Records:
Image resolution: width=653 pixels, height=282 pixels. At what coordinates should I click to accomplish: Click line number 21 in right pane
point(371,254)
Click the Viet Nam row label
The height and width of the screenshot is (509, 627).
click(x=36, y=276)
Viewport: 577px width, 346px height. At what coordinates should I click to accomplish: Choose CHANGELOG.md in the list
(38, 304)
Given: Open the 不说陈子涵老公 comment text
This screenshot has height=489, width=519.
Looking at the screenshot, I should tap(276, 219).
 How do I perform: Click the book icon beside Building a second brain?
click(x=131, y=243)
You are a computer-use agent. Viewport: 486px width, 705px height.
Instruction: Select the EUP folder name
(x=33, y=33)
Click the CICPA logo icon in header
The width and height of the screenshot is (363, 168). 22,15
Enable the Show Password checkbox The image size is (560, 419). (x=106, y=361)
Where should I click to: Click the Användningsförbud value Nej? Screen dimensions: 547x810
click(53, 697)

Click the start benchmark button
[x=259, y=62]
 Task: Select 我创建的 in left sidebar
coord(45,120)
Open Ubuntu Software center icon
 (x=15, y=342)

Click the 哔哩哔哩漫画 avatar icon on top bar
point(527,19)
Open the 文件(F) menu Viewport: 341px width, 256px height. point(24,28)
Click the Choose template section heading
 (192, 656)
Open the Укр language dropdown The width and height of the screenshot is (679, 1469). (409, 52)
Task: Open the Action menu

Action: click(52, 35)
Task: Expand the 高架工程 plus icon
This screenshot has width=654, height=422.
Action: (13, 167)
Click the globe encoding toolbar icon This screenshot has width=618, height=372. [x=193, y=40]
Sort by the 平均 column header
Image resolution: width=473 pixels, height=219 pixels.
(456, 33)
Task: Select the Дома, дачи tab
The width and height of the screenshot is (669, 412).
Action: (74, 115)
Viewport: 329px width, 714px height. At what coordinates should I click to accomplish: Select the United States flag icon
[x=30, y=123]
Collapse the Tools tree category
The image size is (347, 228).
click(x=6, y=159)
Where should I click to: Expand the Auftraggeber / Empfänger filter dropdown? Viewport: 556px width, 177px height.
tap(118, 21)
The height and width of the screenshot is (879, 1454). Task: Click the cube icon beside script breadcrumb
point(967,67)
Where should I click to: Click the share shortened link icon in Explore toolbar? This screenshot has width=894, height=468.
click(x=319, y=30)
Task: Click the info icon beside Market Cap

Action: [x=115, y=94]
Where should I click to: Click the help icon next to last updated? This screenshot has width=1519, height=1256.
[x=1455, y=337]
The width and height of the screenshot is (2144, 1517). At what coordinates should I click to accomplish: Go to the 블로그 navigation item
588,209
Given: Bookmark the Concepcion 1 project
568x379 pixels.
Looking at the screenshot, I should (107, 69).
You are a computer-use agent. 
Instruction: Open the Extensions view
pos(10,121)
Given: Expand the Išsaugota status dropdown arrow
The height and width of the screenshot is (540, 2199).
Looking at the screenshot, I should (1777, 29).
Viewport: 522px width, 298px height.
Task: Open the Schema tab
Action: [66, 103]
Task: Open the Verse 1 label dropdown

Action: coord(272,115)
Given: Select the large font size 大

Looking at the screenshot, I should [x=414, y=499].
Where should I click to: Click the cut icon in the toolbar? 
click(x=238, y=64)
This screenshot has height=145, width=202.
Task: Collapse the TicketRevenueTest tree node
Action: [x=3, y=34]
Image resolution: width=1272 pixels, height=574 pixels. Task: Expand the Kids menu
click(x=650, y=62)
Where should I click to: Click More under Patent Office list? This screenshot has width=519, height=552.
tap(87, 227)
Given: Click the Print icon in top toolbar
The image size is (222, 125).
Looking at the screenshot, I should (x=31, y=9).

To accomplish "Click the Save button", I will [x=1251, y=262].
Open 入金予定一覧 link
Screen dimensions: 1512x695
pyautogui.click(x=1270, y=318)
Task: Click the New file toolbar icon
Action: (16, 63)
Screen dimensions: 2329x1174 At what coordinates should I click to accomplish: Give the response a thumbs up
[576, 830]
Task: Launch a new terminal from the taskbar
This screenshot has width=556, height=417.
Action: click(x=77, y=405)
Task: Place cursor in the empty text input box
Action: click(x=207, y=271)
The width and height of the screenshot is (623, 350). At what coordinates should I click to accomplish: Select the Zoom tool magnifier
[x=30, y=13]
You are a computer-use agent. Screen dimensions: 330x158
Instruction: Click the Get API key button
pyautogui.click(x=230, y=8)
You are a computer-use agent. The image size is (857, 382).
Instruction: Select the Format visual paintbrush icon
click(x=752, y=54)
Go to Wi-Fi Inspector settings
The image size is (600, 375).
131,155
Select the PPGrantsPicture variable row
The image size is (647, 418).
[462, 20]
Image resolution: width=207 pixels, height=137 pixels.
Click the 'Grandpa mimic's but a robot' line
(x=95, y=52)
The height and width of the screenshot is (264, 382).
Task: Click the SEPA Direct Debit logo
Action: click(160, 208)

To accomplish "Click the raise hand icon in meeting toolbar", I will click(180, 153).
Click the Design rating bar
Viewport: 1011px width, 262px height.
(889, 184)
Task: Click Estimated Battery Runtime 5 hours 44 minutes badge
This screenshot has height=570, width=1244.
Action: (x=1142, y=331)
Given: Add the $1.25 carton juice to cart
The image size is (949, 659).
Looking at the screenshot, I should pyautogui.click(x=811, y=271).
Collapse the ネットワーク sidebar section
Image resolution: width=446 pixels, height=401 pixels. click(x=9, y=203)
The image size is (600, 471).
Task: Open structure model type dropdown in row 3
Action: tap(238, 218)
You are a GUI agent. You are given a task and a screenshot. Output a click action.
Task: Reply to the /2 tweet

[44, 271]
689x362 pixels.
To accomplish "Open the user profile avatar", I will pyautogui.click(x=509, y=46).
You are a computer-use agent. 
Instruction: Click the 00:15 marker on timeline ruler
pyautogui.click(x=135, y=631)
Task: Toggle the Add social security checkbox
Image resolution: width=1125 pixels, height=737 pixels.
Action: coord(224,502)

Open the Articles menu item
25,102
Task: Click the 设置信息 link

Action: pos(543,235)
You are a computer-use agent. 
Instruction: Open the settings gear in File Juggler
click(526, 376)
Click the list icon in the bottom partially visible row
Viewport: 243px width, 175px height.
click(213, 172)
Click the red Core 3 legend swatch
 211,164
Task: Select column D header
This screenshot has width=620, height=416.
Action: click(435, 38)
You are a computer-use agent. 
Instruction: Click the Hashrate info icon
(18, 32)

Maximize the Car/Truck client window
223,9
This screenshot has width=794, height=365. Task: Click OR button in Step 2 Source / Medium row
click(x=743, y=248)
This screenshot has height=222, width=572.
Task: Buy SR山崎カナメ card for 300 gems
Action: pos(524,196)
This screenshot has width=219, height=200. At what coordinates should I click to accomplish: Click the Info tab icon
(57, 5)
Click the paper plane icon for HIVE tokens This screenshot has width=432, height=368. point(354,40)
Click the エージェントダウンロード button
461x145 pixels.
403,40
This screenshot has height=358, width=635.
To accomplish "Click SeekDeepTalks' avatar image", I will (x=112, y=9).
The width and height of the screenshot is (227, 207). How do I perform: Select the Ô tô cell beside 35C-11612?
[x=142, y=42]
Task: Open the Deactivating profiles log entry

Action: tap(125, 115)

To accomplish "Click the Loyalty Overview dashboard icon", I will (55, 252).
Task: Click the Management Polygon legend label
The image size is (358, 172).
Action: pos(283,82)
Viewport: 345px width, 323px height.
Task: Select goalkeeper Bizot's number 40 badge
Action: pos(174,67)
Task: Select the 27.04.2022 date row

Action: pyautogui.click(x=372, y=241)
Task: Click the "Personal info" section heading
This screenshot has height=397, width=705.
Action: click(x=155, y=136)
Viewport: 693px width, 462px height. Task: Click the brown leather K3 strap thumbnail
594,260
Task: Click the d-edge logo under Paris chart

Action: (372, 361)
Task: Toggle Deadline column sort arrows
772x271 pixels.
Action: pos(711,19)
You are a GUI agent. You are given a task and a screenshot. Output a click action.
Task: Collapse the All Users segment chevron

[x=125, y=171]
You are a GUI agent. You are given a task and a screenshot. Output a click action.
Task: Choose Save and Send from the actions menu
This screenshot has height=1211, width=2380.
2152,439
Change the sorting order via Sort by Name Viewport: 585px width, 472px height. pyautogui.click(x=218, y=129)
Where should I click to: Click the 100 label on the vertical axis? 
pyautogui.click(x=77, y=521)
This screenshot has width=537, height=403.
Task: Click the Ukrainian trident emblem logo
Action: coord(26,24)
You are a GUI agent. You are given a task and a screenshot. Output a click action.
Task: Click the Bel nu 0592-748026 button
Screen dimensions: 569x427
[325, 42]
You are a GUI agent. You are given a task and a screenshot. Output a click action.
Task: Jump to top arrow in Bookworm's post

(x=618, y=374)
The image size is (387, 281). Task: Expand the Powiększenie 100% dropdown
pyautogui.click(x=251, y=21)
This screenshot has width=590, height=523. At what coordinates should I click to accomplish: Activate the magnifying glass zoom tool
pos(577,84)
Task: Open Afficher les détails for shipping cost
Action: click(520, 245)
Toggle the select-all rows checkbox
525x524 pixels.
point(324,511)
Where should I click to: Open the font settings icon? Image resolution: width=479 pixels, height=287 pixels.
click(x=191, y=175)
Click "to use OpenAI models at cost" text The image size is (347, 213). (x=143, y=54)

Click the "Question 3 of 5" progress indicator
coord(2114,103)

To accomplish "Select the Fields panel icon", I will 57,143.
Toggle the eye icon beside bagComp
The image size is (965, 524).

## What to produce:
Rewrite the material from its first line up to and including the line with "click(53, 697)", swapping "checkbox" for "toggle" and leaving everything else unchanged.

## Answer to this exercise:
Image resolution: width=653 pixels, height=282 pixels. At what coordinates should I click to accomplish: Click line number 21 in right pane
point(371,254)
Click the Viet Nam row label
The height and width of the screenshot is (509, 627).
click(x=36, y=276)
Viewport: 577px width, 346px height. At what coordinates should I click to accomplish: Choose CHANGELOG.md in the list
(38, 304)
Given: Open the 不说陈子涵老公 comment text
This screenshot has height=489, width=519.
Looking at the screenshot, I should tap(276, 219).
 How do I perform: Click the book icon beside Building a second brain?
click(x=131, y=243)
You are a computer-use agent. Viewport: 486px width, 705px height.
Instruction: Select the EUP folder name
(x=33, y=33)
Click the CICPA logo icon in header
The width and height of the screenshot is (363, 168). 22,15
Enable the Show Password toggle The image size is (560, 419). (x=106, y=361)
Where should I click to: Click the Användningsförbud value Nej? Screen dimensions: 547x810
click(53, 697)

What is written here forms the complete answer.